I pericoli insiti in un uso poco accorto dell’aria condizionata sono noti da tempo, il che non vuol dire che si debba rinunciare al piacere che è in grado di regalarci, ma solo che, nell’adoperarla, è necessario adottare quelle piccole precauzioni capaci di salvaguardare il nostro benessere.
Nessuna tipologia di condizionatore può ritenersi immune da questa colpa. Anche i teneri e innocenti mini condizionatori portatili possono ledere la nostra salute.

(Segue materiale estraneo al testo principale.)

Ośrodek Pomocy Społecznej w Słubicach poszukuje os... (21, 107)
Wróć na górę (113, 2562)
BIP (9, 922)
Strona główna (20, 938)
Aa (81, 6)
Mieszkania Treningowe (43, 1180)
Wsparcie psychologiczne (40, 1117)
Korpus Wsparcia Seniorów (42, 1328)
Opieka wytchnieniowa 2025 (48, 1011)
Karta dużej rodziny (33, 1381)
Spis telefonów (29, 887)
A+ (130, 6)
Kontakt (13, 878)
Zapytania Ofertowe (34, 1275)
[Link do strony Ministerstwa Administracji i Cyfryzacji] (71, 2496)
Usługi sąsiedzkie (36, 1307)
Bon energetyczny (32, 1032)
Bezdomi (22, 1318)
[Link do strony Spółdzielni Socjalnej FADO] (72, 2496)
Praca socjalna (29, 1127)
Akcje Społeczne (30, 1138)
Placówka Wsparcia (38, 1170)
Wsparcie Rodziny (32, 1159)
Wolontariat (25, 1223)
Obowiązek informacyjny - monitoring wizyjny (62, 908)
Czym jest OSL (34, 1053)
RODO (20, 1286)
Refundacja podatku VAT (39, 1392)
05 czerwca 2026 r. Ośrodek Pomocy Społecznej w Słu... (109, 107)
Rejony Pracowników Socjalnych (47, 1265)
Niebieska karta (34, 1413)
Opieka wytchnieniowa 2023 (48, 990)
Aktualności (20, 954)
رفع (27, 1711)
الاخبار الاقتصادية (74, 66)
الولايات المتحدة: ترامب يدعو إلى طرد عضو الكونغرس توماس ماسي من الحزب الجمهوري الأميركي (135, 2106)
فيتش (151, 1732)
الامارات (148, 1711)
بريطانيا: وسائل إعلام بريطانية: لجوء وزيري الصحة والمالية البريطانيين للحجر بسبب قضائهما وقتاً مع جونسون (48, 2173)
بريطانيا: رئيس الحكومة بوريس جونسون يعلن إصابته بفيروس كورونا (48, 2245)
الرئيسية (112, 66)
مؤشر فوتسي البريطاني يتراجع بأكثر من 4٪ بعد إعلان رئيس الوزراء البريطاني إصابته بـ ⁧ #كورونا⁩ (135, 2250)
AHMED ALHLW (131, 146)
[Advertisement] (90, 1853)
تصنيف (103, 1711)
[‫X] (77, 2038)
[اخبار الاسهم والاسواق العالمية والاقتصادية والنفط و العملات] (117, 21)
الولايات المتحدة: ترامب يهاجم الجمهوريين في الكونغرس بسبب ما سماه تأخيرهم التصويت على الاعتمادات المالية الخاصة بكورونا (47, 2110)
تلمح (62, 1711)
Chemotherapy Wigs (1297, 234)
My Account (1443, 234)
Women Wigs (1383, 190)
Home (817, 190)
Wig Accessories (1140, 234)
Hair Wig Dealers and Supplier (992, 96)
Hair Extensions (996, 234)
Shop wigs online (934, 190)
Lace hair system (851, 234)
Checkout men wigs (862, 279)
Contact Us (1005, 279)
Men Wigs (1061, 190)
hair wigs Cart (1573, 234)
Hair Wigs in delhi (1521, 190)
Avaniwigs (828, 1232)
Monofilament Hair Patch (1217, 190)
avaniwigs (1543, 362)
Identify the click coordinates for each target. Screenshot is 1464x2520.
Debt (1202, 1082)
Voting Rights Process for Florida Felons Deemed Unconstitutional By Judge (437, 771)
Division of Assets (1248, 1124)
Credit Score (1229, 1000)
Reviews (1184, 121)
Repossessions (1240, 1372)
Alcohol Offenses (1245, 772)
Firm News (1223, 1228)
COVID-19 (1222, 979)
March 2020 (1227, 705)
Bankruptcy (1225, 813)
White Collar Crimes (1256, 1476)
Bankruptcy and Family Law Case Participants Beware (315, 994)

GLi errori più frequenti quando si climatizza un ambiente

Spingere al massimo il condizionatore, senza tener conto della temperatura esterna, delle dimensioni dell’ambiente domestico (spesso troppo piccolo) e della distanza tra esso e le persone presenti nella stanza è uno sbaglio assai diffuso..
Ma cosa può comportare, in termini di problemi fisici, un uso sconsiderato dell’aria condizionata?
Tra i malesseri più comuni e diffusi si possono annoverare torcicollo, contratture muscolari in varie parti del corpo, crampi e persino strappi.
A questi mali certamente fastiosi ma non gravi, se ne aggiungono altri di entità decisamente più seria come l’insufficienza respiratoria, un rischio cui sono maggiormente esposti gli anziani, i bambini e i malati cronici.
Alla base di questo problema, che può spaziare da forme più lievi ad altre ben più gravi, ci sarebbero i repentini sbalzi termici cui l’organismo viene sottoposto, causa di processi di vasodilatazione e vasocostrizione troppo bruschi e pertanto altamente pericolosi in quei soggetti già di per sé, a causa dell’età e/o di malattie, più fragili.
Ma anche gli individui perfettamente sani devono stare attenti, perché possibili problemi circolatori e respiratori sono sempre in agguato.
Per la suddetta ragione, sarebbe bene evitare di regolare il termostato ad una temperatura troppo più bassa di quella esterna: due o tre gradi in meno sono sufficienti a trovare sollievo dal caldo eccessivo, mentre far scendere troppo il termostato, equivale ad esporsi ad uno sbalzo termico potenzialmente dannoso sotto vari aspetti.
E’ bene ricordare che anche nelle persone che si trovano in ottimo stato di salute, la vasodilatazione, nel caso sia presente un muscolo non bene allenato, può comportare un collasso metabolico delle fibre muscolari, sino a generare crampi, specialmente notturni, oltre a dolorosi strappi muscolari.
E non finisce qui.
I rischi associati all’impiego i condizionatori possono essere legati anche ad un cattivo funzionamento dell’inverter, che qualora immettesse nell’aria delle polveri non filtrate, la renderebbe poco sana e assai dannosa per chi abita in casa. Tra le categorie più esposte a questo Nonostante tutto, il problema di ammalarsi a causa dei climatizzatori è facilmente risolvibile e si potrebbe prevenire, attraverso un’accurata manutenzione degli impianti, che è bene far revisionare periodicamente. A questo proposito, in maniera periodica, sarebbe opportuno pulire o sostituire i filtri, in modo da garantire un’adeguata manutenzione all’impianto rinfrescante..
Si ricordi che un’aria domestica insalubre, potrebbe far incorrere nel rischio di ammalarsi di asma.

Usare l’aria con cautela

Che di sicuro è una vera e propria manna dal cielo quando l’afa è insopportabile, purché la si usi, come in fondo si dovrebbe fare con qualsiasi elettrodomestico, “cum grano salis”. L’aria condizionata fa male e meglio che impariamo ad usarla meglio, prima ancora che ce lo dica un dottore.
Questo significa che non bisogna esagerare nella quantità, che va regolata nel modo giusto senza esagerazioni di alcun genere (né troppo bassa, né troppo alta, né troppo vicino) e che i macchinari necessitano delle dovute cure per mantenersi efficienti e soprattutto salubri a lungo. Si tratta di una prescrizione che, in pratica, può essere risolta con regolari revisioni e una pulizia del condizionatore costante, magari eseguita da un tecnico specializzato.
Seguire questi suggerimenti ridurrà al minimo il rischio di incorrere in qualche acciacco a causa del condizionatore.